In what remained of our African adventure, it seemed almost ludicrous to leave without spotting a popular inhabitant of the oceans, the whale. Having been told that whales were popular at the end of the winter season and having failed to spot any from the many Capetonian vantage points, we resorted to semi-drastic but fruitful measures. An hour-and-a-half’s drive east of Cape Town along the coast of the Indian Ocean brought us to a town called Hermanus. This unimposing little retreat is the coast’s foremost whale-watching spot. Visitors and inhabitants sit on vast stretches of coastal rock watching southern right whales pass by matter-of-factly. Others kayak within the same radius of the enormous creatures. This, quite simply, was one of the normalcies of their day. Adamant that we’d see different types of whales in the adventurous destination this was, we took a boat out to sea expecting a spectacular show of nature. Much to our disappointment, we were to spot the same family of whales that ended up gliding along the coast. Alas, picnicking on the rock as our fellow mammalian comrades passed us by would have proved more cost-effective and time-efficient (not to mention less nauseating).

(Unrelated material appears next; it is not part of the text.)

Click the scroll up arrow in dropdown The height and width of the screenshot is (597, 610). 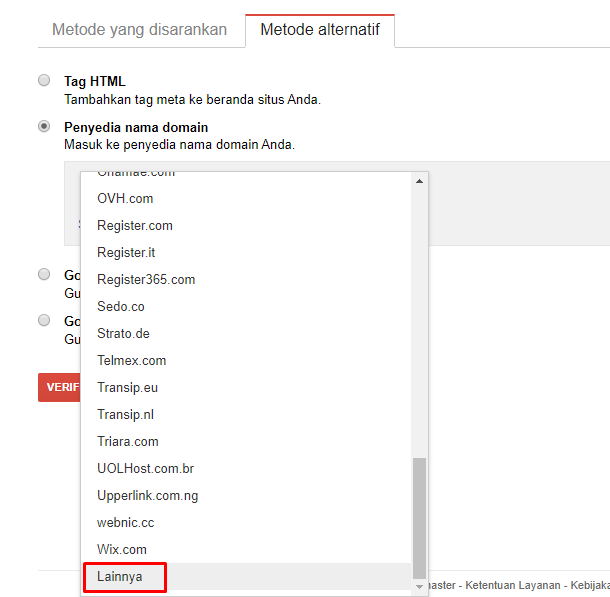[419, 181]
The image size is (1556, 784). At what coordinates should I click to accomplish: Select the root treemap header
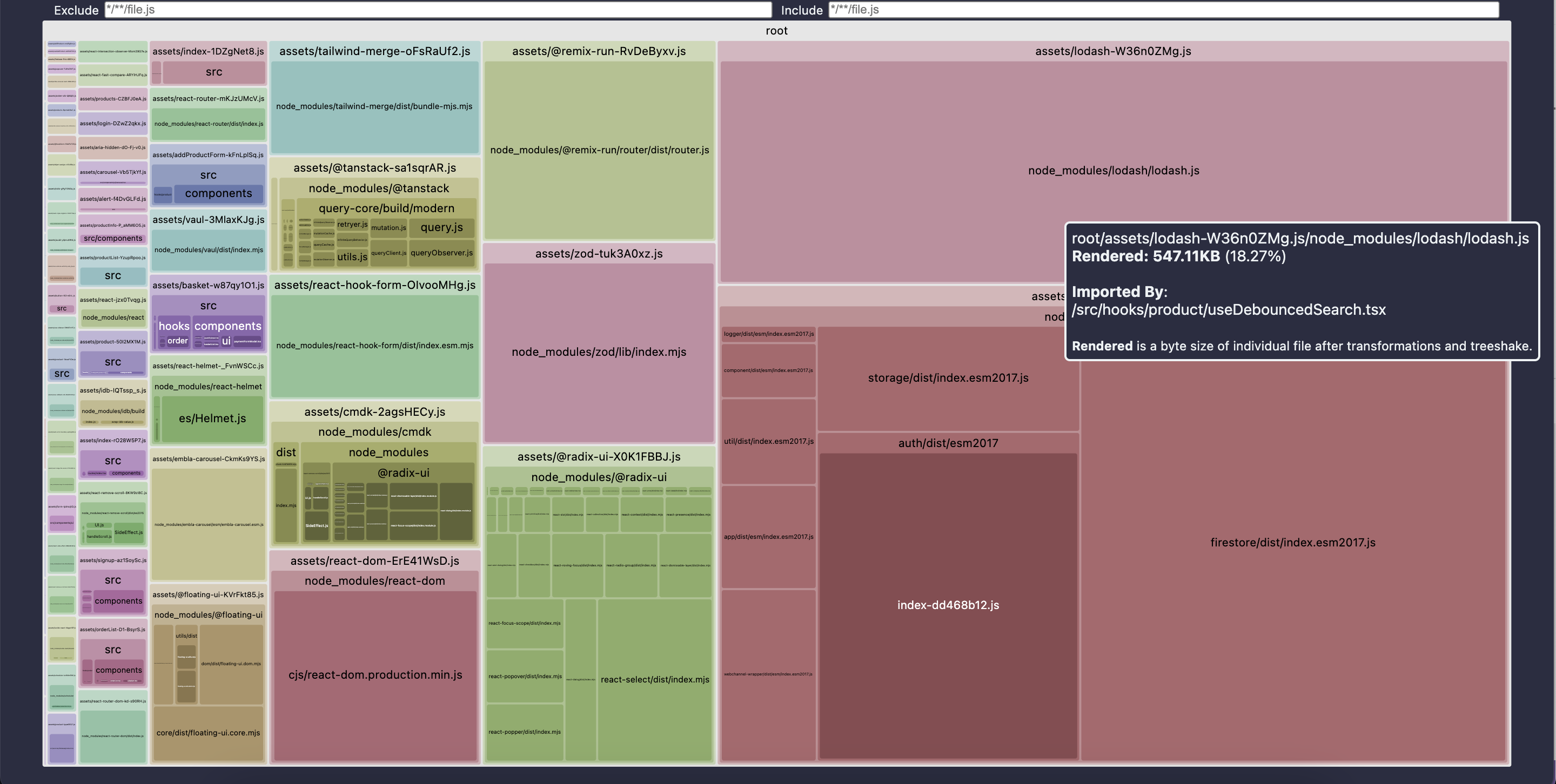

Naturally, seafood is not a delicacy in this haven of ocean. The modern V&A Waterfront, an agglomerate of shops and eateries that boasts an almost surreal view of Table Mountain and other surrounding natural monuments, offers fish as its niche. Like all other things in Cape Town, this provided a refreshing break from the normalcies of our life in the land above and we could not get enough. Then again, it would be futile to assume that one can get enough of anything in this enchanting, faraway land.
I once read that only Rio Di Janeiro and Sydney can rival Cape Town in its landscape. Indeed, you can travel to virtually anywhere to find yourself in an aesthetically pleasing setting. Yet when you think Cape Town, you have to think bigger-than-life. You have to think mountains, whales, oceans and civilizations. This is where Atlantic meets Indian, where East meets West, where a rare historical struggle juxtaposes an unrivaled landscape to form a city that is unique in every sense of the word. Want perspective? Head on down to where it all began.